Oh yeah, thanks guys for those references about isoperimetric inequality. All news to me. :)

 

[HallsofIvy]

Well, what do you expect? That is a very technical, difficult proof, involving, as I said before, "Calculus of Variations". Whole courses are taught on that subject! It isn't something you can expect to go over in an afternoon!

 

[jackmell]

I really was expecting the variational problem I set up to fall right through. Spent about an hour on it yesterday. I'm missing something because a get a really messy DE but maybe my approach is not the easiest variational formulation to use. Still though if the DE I derived at is correct, then I should be able to back-substitute the equation for a circle and get equality but when I do that I do not get equality so I got a problem.

 

[jackmell]

How about first doing it for a surface of revolution, say for y(x) between -1 and 1. Then the surface is:

$$S=2\pi \int_{-1}^1 \sqrt{1+(y')^2}dx$$

Dang it! I'm missin' a y:

$$S=2\pi \int_{-1}^1 y \sqrt{1+(y')^2}dx$$


I think I need to review some things first . . .

 

[jackmell]

I get for the Euler equation:

$$1+(y')^2-yy''+\lambda y\left(1+(y')^2\right)^{3/2}=0$$
where $\lambda$ is an arbitrary parameter.

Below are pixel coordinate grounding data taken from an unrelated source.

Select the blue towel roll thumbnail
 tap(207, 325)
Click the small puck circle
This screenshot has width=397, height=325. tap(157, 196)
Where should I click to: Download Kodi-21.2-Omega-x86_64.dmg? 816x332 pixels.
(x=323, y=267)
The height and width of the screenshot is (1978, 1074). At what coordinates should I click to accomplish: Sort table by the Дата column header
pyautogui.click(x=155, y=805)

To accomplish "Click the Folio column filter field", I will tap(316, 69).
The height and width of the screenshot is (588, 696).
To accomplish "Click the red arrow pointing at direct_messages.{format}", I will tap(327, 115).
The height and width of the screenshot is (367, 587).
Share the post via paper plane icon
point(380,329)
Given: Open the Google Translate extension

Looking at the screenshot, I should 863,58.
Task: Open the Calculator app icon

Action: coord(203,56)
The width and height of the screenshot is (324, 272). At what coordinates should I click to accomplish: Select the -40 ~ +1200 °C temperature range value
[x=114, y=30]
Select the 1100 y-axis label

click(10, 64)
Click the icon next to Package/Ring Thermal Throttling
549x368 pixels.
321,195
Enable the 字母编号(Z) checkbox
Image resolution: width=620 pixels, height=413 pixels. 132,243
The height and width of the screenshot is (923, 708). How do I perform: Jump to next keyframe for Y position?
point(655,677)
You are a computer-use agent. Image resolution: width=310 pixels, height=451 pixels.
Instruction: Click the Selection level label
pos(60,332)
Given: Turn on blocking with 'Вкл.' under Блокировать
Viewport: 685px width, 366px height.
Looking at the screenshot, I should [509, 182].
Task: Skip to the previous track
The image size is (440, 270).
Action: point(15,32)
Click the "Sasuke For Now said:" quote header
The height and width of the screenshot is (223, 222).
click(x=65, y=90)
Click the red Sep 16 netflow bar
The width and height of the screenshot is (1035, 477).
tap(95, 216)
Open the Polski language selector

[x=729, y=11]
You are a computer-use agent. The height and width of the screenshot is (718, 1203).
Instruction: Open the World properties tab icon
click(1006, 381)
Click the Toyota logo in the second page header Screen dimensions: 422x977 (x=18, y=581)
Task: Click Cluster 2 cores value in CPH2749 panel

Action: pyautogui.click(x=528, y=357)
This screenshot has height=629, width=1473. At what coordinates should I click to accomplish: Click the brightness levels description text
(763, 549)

Now, I'm going to cheat a little bit because I'm not good at this: I know the solution should be a circle, so when I substitute $y(x)=\sqrt{1-x^2}$ into the left side of the DE above, in order for it to be zero, $\lambda=-2$. Therefore, we want to solve:

$$1+(y')^2-yy''-2y\left(1+(y')^2\right)^{3/2}=0$$

I started a thread in the DE forum because I needed help to solve it. It's here:

https://www.physicsforums.com/showthread.php?t=702671

Thanks to fzero and Jacquelin, we obtain:

$$\frac{dy}{dx}=\frac{\sqrt{y^2-(y^2-c_1)^2}}{y^2-c_1}$$

Now, just for the purpose of actually making progress with this problem albeit not the best way, I'm going to let $c_1=0$. Then we wish to solve:

$$\frac{dy}{dx}=\frac{\sqrt{1-y^2}}{y}$$

with the solution being:

$$y^2+(x+c_2)^2=1$$

Letting again $c_2=0$, we get the desired extremal: $x^2+y^2=1$.

All that remains to be done is to justify my particular values of the constants $c_0, c_1,\lambda$.

If someone can do this, I think we'd have a pretty decent proof of this theorem.

Also I forgot, this is only a necessary condition for a minimum. I think we would have to look into the second variation to prove this is a minimum.